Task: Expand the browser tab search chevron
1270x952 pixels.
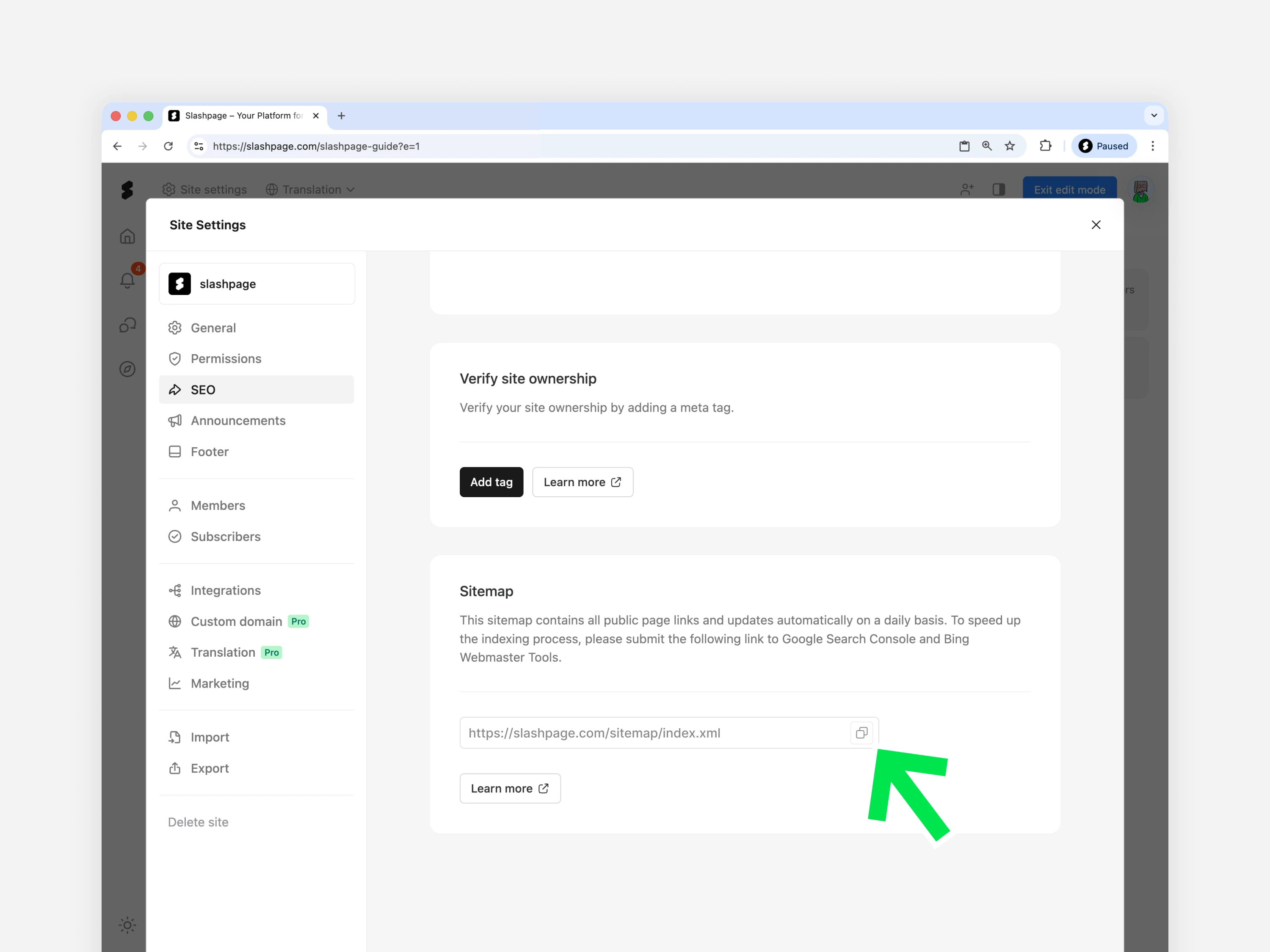Action: (1154, 116)
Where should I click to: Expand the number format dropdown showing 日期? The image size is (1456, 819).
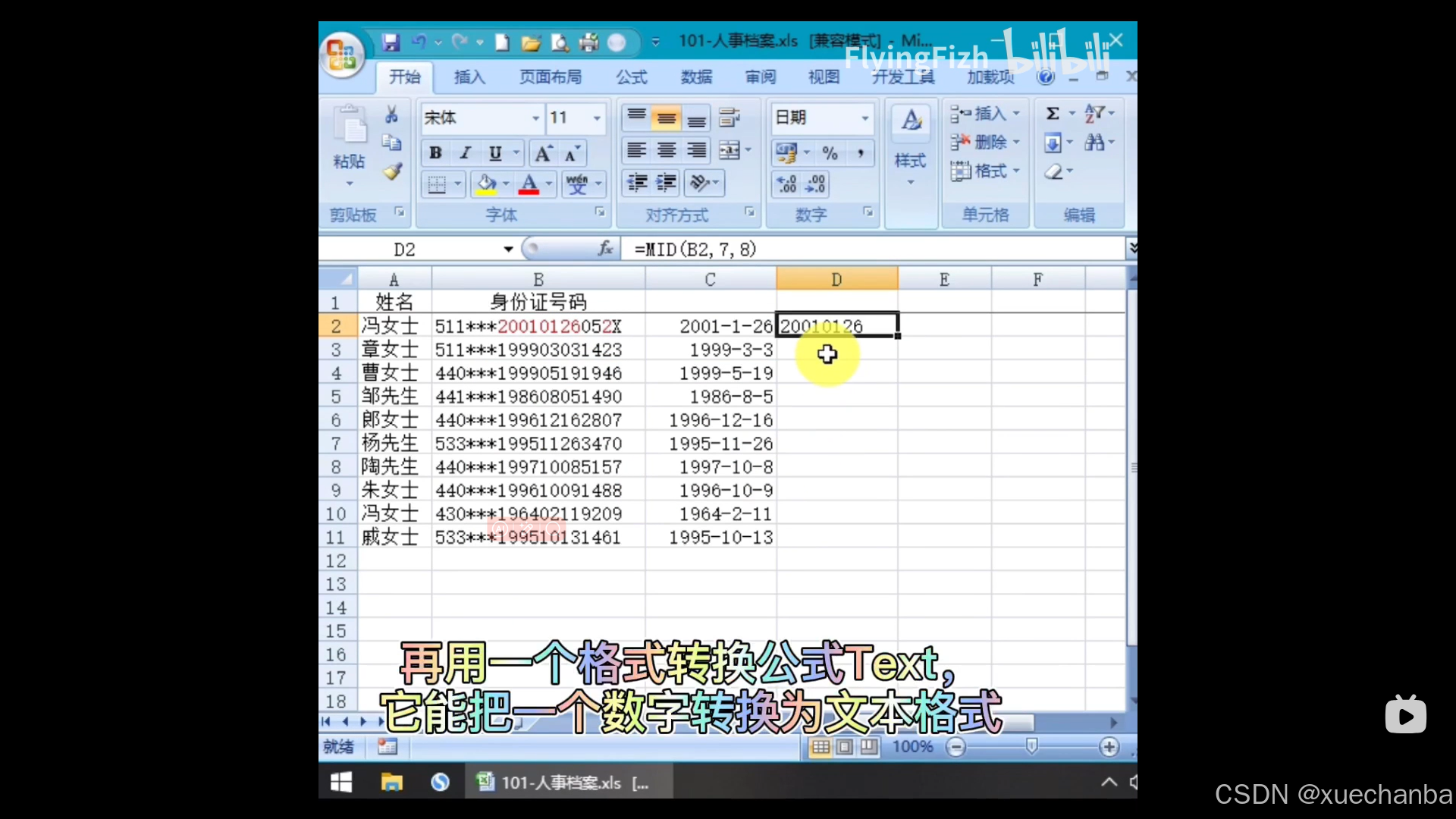pos(864,118)
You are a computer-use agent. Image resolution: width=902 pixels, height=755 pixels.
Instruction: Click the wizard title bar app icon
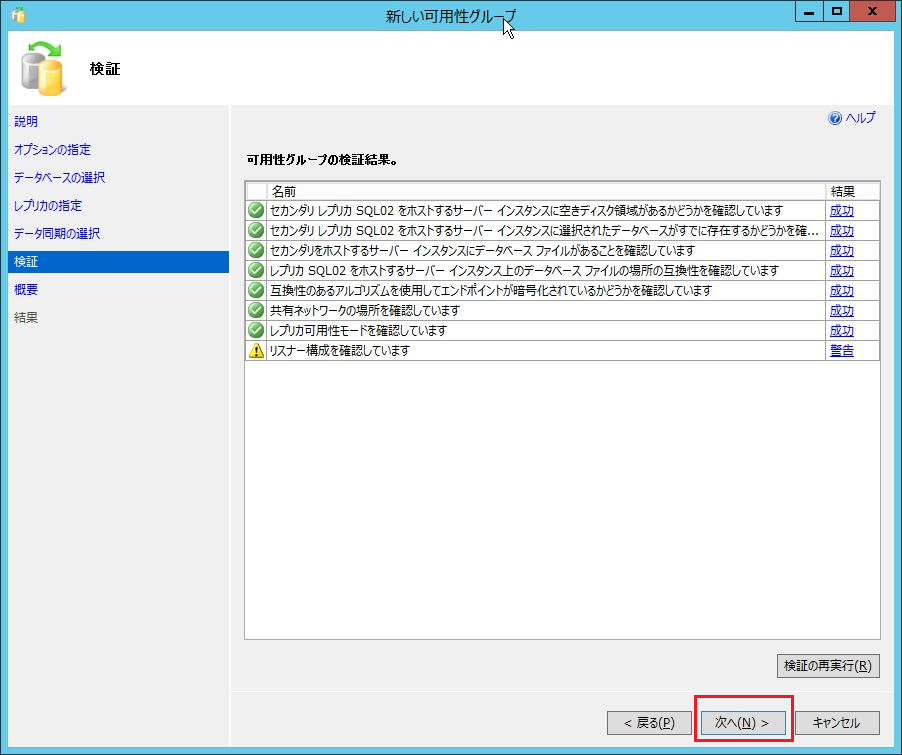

____________

_Brief_
Rewrite every line of the listing above, substituting "Open" for "Expand" and keeping everything else unchanged. Leave out the pictures.

_Response to this exercise_
Task: Open the browser tab search chevron
1270x952 pixels.
Action: (1154, 116)
Where should I click to: Open the number format dropdown showing 日期? The image size is (1456, 819).
pos(864,118)
You are a computer-use agent. Image resolution: width=902 pixels, height=755 pixels.
Instruction: Click the wizard title bar app icon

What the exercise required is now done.